Goldman Sachs recently doubled down on its forecast that tariff costs. Despite former President Donald Trump’s denunciation, they think consumers will pay for two-thirds of these costs. In fact, in a recent post on Truth Social, Trump attacked Goldman’s economist. He recommended that CEO David Solomon either hire a different economist or consider resigning himself. This very public outburst comes on the heels of Goldman’s modeling work that predicts serious consumer price impacts from the proposed tariffs.
Goldman Sachs released detailed analyses predicting consumers will end up shouldering about 2/3 of the costs. According to David Mericle, a leading economist at the firm, these models indicate that the financial burden will primarily fall on consumers as the effects of tariffs unfold. Goldman projects that this pattern will be on display more fully by the fall.
Beyond that, Mericle emphasized Goldman’s unbounded confidence in its research. He doubled down, saying, “We are standing by the results of this study” during an appearance on CNBC’s “Squawk on the Street.” He elaborated on the broader implications, stating, “If you are a company producing in the U.S. who is now protected from foreign competition, you can raise your prices and benefit.”
The former president’s comments weren’t exactly enough to change Goldman’s mind. Mericle noted, “I do think most of the impact is still ahead of us. I’m not worried about it. I think, like the White House, like Fed officials, we would see this as a one-time price level effect.” This points to Goldman’s optimism that although the short-term effects of tariffs are painful, they should begin to even out.

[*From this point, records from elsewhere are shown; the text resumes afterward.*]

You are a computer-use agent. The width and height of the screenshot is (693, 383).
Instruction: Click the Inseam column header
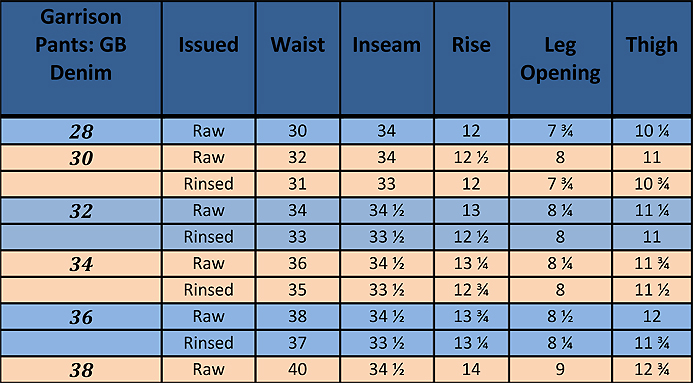click(387, 45)
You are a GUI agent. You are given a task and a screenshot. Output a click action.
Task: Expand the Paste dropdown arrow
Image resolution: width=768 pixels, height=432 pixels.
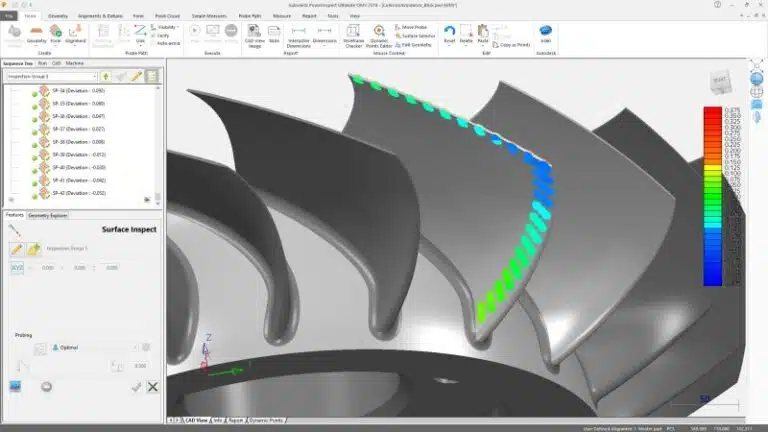point(483,46)
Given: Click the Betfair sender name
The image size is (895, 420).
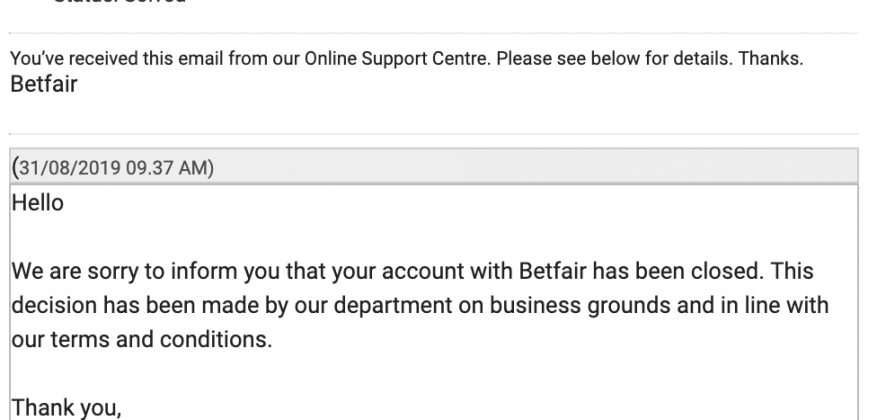Looking at the screenshot, I should [44, 84].
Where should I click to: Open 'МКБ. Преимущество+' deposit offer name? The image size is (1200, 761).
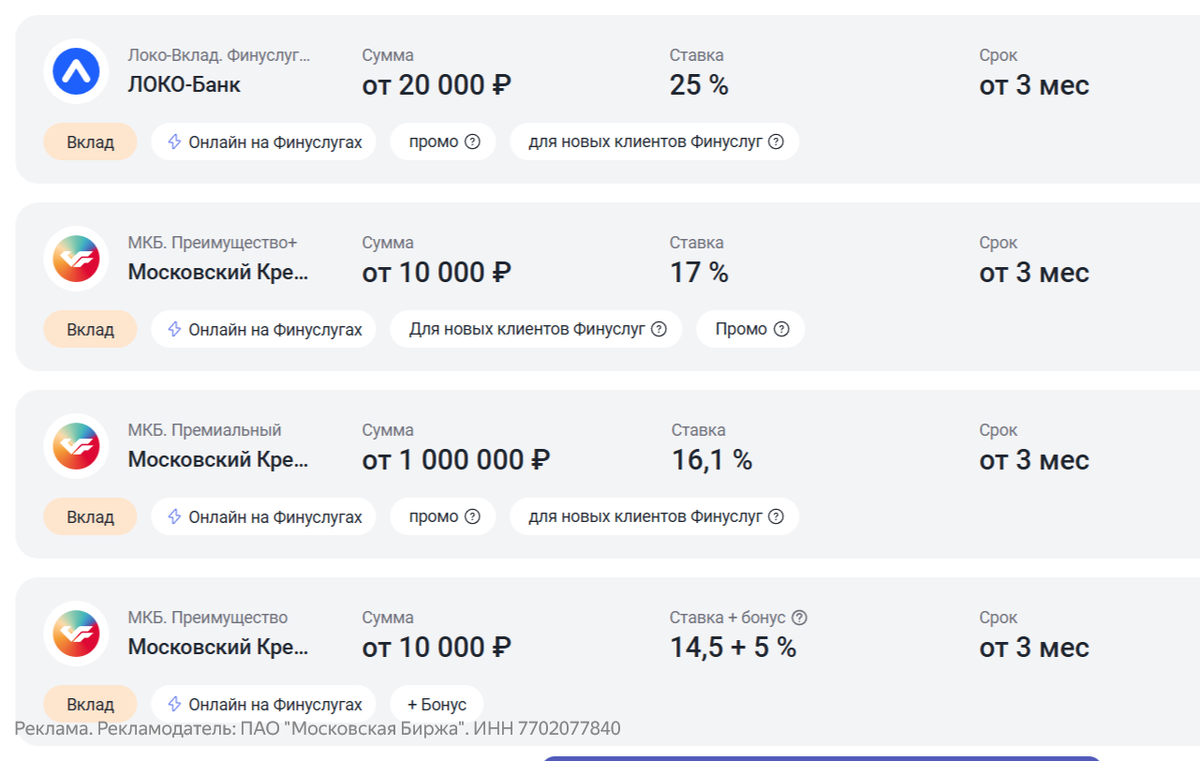[x=212, y=242]
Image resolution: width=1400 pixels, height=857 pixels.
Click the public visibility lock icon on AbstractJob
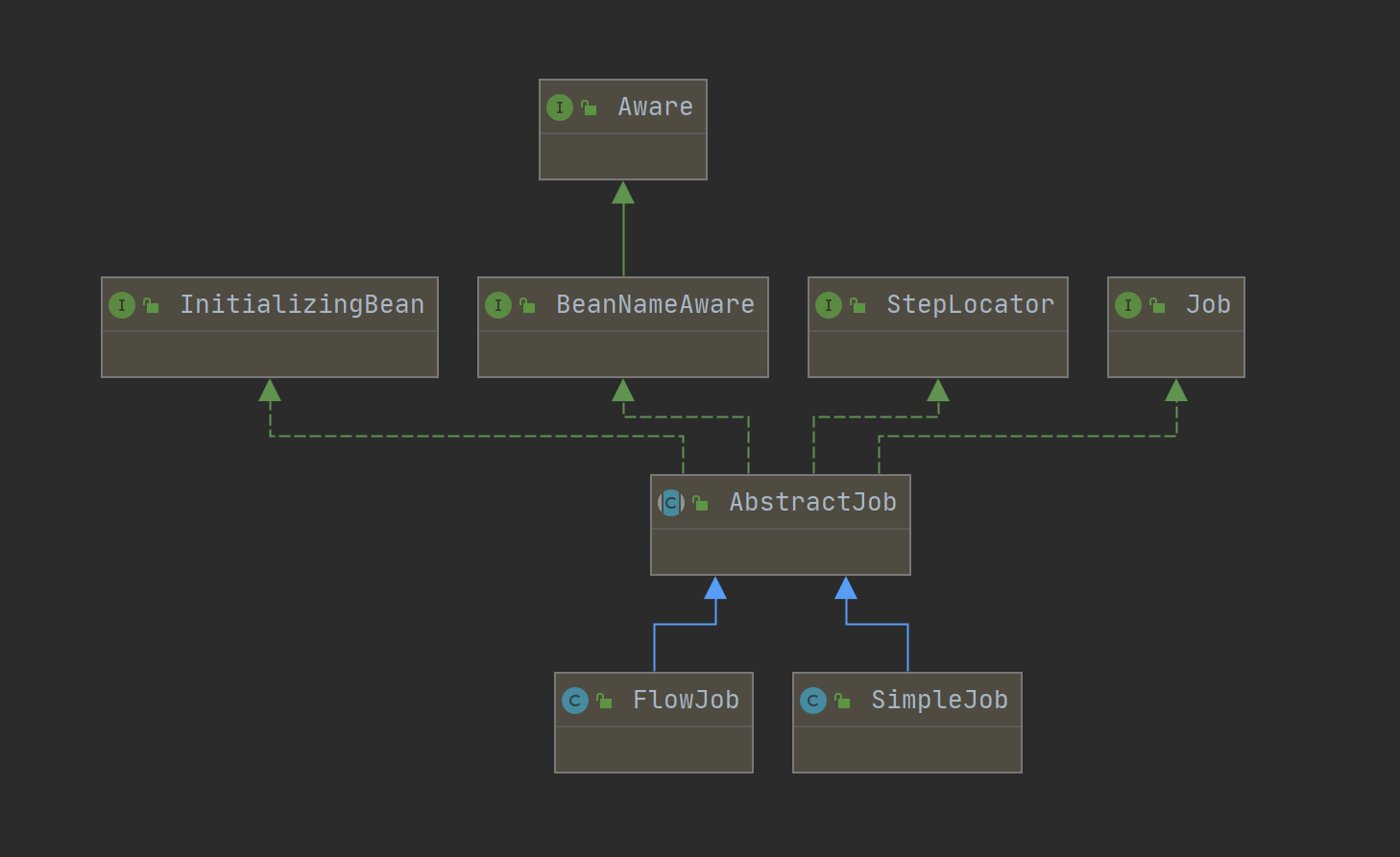pyautogui.click(x=700, y=504)
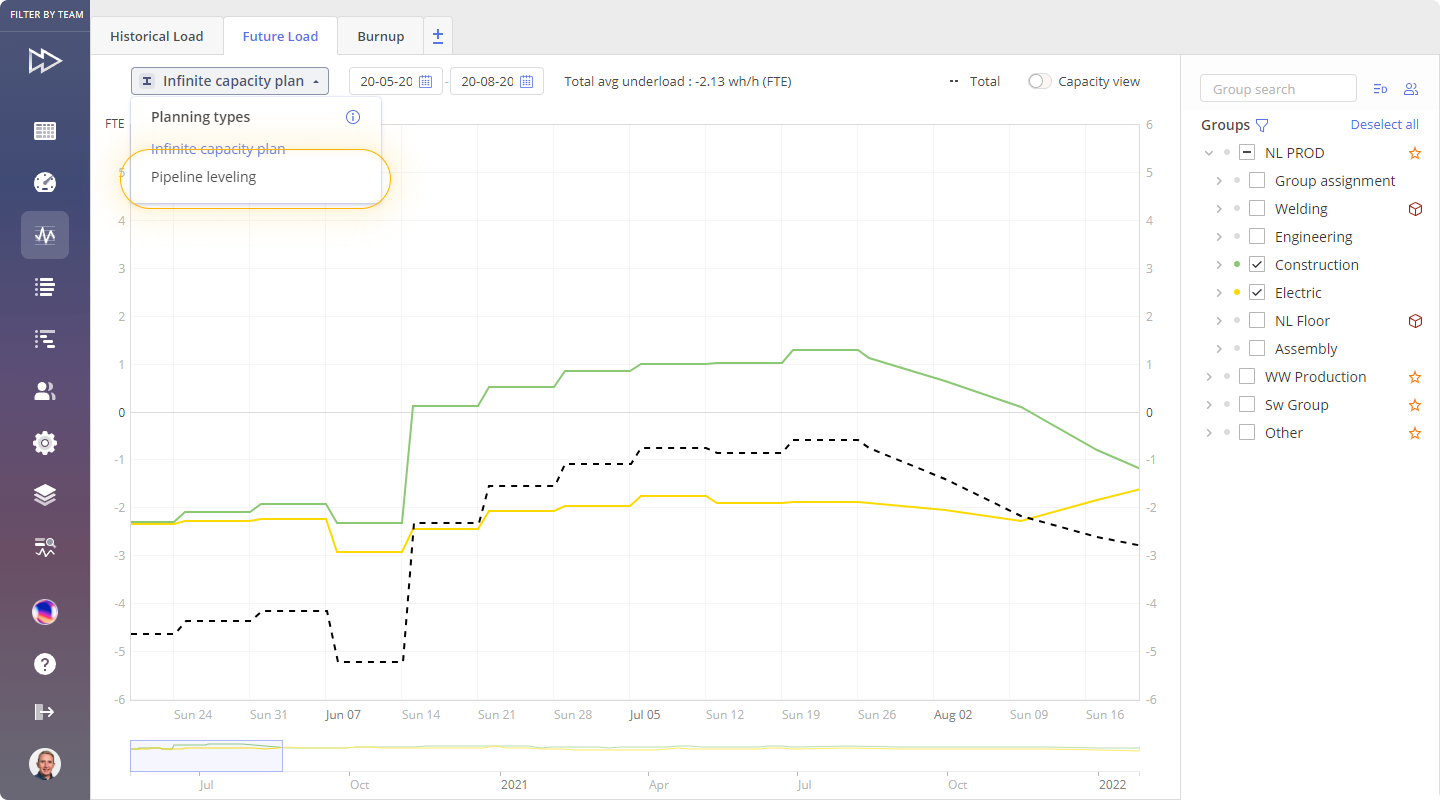The image size is (1440, 800).
Task: Expand the Sw Group tree node
Action: click(x=1209, y=405)
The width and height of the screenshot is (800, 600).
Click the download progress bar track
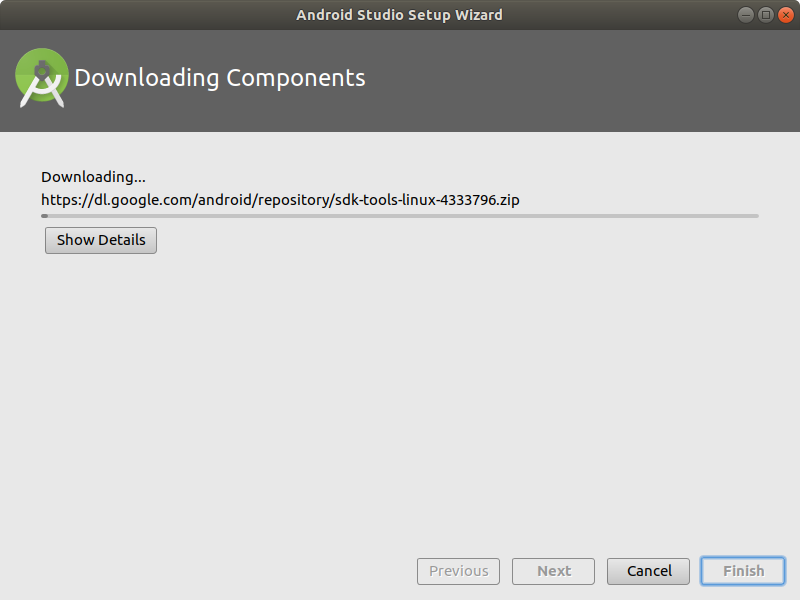pos(400,216)
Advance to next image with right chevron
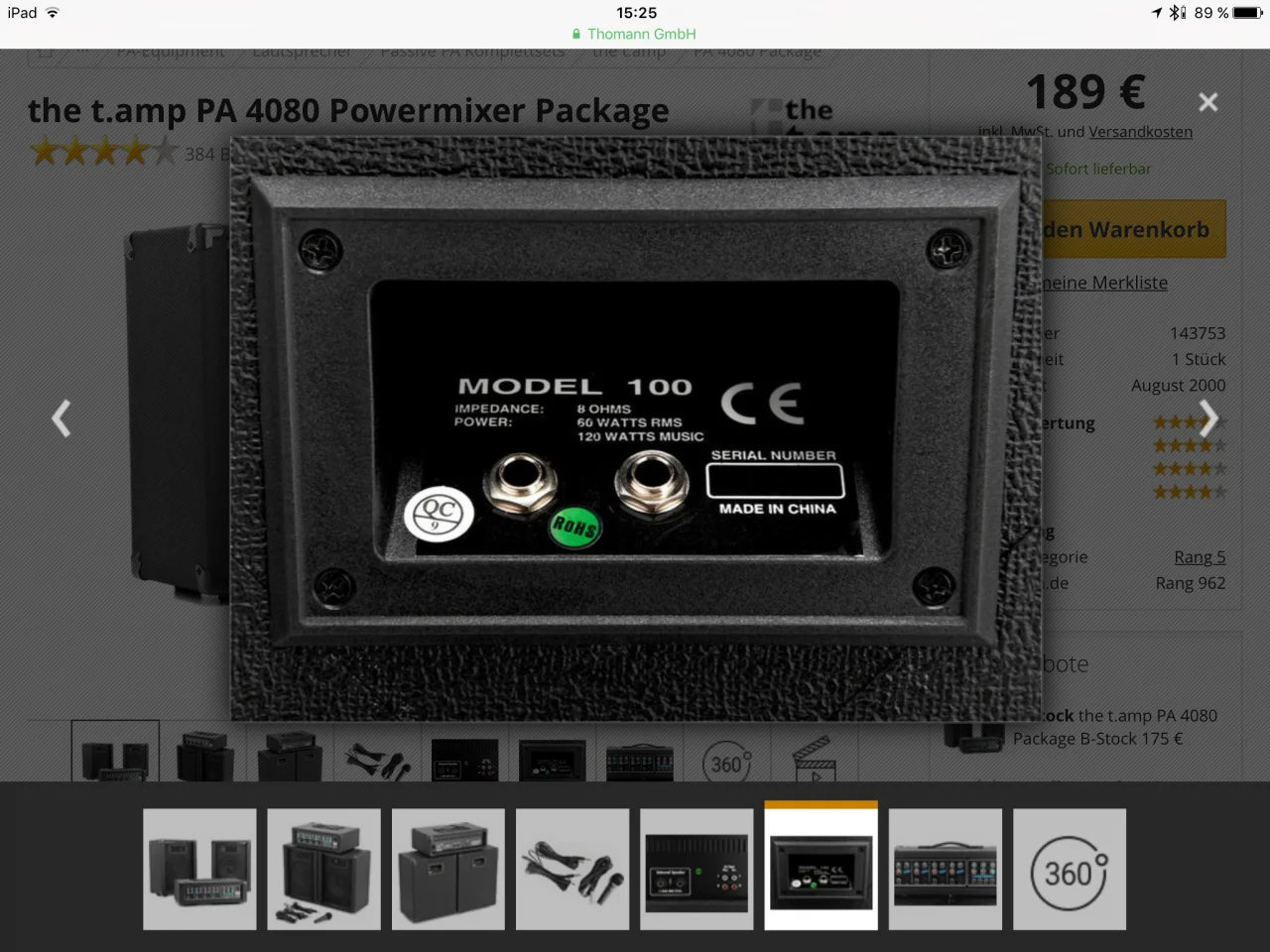Image resolution: width=1270 pixels, height=952 pixels. 1207,418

Goldman’s analysis could not be timelier as inflation continues to be a major bugaboo for the consumer and policymakers alike. By the end of June, the core Personal Consumption Expenditures (PCE) inflation rate was up to 2.8%. This figure exceeds Goldman’s estimate and highlights the ongoing struggles with containing inflation. The Federal Reserve’s inflation target is 2%. This goal emphasizes the possible economic effects that might result from changes in prices due to the tariffs.
Employment trends have been on the mind of Goldman as well. This announcement follows July’s top nonfarm payrolls report disappointment, along with its dismal tariff report. The firm’s recent research reveals how these labor market dynamics play into larger economic factors such as inflation and consumer spending shifts.